Answered by:
Touch keyboard

Question
-
The only way I know how the touch keyboard appears, is that there is an existing textbox control an the user taps into this control. In my project it is a bit different. If a user taps somewhere on the screen, a textbox must be created at that point where the user can enter some text. I can create the textbox control through code, but the touch keyboard won't appear, even if I set the focus on the textbox. If a user taps into the just created textbox the touch keyboard will appear. Off course I want to eliminate this extra tap for the user and show the touch keyboard immediately as soon as the textbox is created.
Is it possible to show the touch keyboard through code? Maybe through a method on the textbox or otherwise? Or is there another way of doing the above?
Thanks
Ronald
Thursday, April 12, 2012 12:39 PM
Answers
-
Hi Ronald,
There is no direct way to control the touch keyboard programmatically. Requiring the user to set the focus rather than the program is a deliberate design decision to prevent UI churn.
See Input Hosting Manager and the Touch Keyboard for more information on how and why this works. The User-driven invocation section of that document explains the specific behavior you are asking about.
--Rob
- Proposed as answer by Rob Caplan [MSFT]Microsoft employee, Moderator Thursday, April 12, 2012 4:15 PM
- Marked as answer by Ronald Eekelder Friday, April 13, 2012 9:45 AM
Thursday, April 12, 2012 4:15 PMModerator
All replies
-
Hi Ronald,
There is no direct way to control the touch keyboard programmatically. Requiring the user to set the focus rather than the program is a deliberate design decision to prevent UI churn.
See Input Hosting Manager and the Touch Keyboard for more information on how and why this works. The User-driven invocation section of that document explains the specific behavior you are asking about.
--Rob
- Proposed as answer by Rob Caplan [MSFT]Microsoft employee, Moderator Thursday, April 12, 2012 4:15 PM
- Marked as answer by Ronald Eekelder Friday, April 13, 2012 9:45 AM
Thursday, April 12, 2012 4:15 PMModerator -
Hi Rob:
I have similar question with a little difference. We want to do the scenario like the exist Metro RDP app: The touch keyboard can
be brought up by a button in AppBar, then we can pass the touch keyboard event to another page.The former part "The touch keyboard can be brought up by a button in AppBar" is our question. How does Metro RDP do it?
Friday, April 13, 2012 3:09 AM -
Rob,
I read the documentation you mentioned. I don't agree with the sentence 'Users indicate to the system that they want to input text by tapping on an input control instead of having an application make that decision on their behalf.'
I think there are valid scenarios where you want to show the keyboard triggered in a alternative way instead of a predefined textbox somewhere on a screen. It is up to the app instead of the metro environment to make that decision for the user. I hope Microsoft will still make this possible somehow.

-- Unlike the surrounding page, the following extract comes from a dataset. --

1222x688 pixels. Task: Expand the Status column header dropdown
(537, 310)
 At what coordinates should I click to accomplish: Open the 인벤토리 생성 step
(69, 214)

But thanks for the answer anyway!
Ronald
Friday, April 13, 2012 9:44 AM -
I created a workaround for my problem. As in the sample 'Touch keyboard sample', I created a usercontrol (just containing a grid) that when it is tapped on, triggers the touch keyboard to appear. When my app is in the mode that a user wants to put text anywhere on the screen, this new control overlays the whole screen. When the user then taps somewhere, the keyboard appears and I know where I have to create the textbox which will display the text. The text, btw, is taken from the CoreWindow.GetForCurrentThread().CharacterReceived event.
As said, this is a bit of a hack to get what I want. I now realized that the desktop modus of Windows 8 has a button which shows the keyboard. So Microsoft realized themselves that the current situation is to limited for their purposes.
Ronald
- Edited by Ronald Eekelder Friday, April 13, 2012 1:49 PM
Friday, April 13, 2012 1:45 PM -
Another case for toggling the software keyboard is games that do not use XAML UIs. We do not have a TextBox control here... we are just looking for keyboard events. Without the ability to bring up the software keyboard pragmatically games have to resort to implementing their own software keyboards like an arcade machine.
Friday, June 15, 2012 6:41 PM -
Hi Tom,
You don't need to use Xaml UI to bring up the soft keyboard, you just need to hook up your text fields so they correctly report themselves as such through the accessibility system.
See Input Hosting Manager and the Touch Keyboard for more details.
--Rob
Friday, June 15, 2012 7:04 PMModerator -
Is there any documentation or samples on how to do this? All I can find so far is how to hookup AutomationPeer objects for custom XAML/WPF controls. I see nothing on how to use this without some sort of XAML in your app.
- Tom
Friday, June 15, 2012 11:24 PM -
Could this have anything to do with CoreWindow.AutomationHostProvider?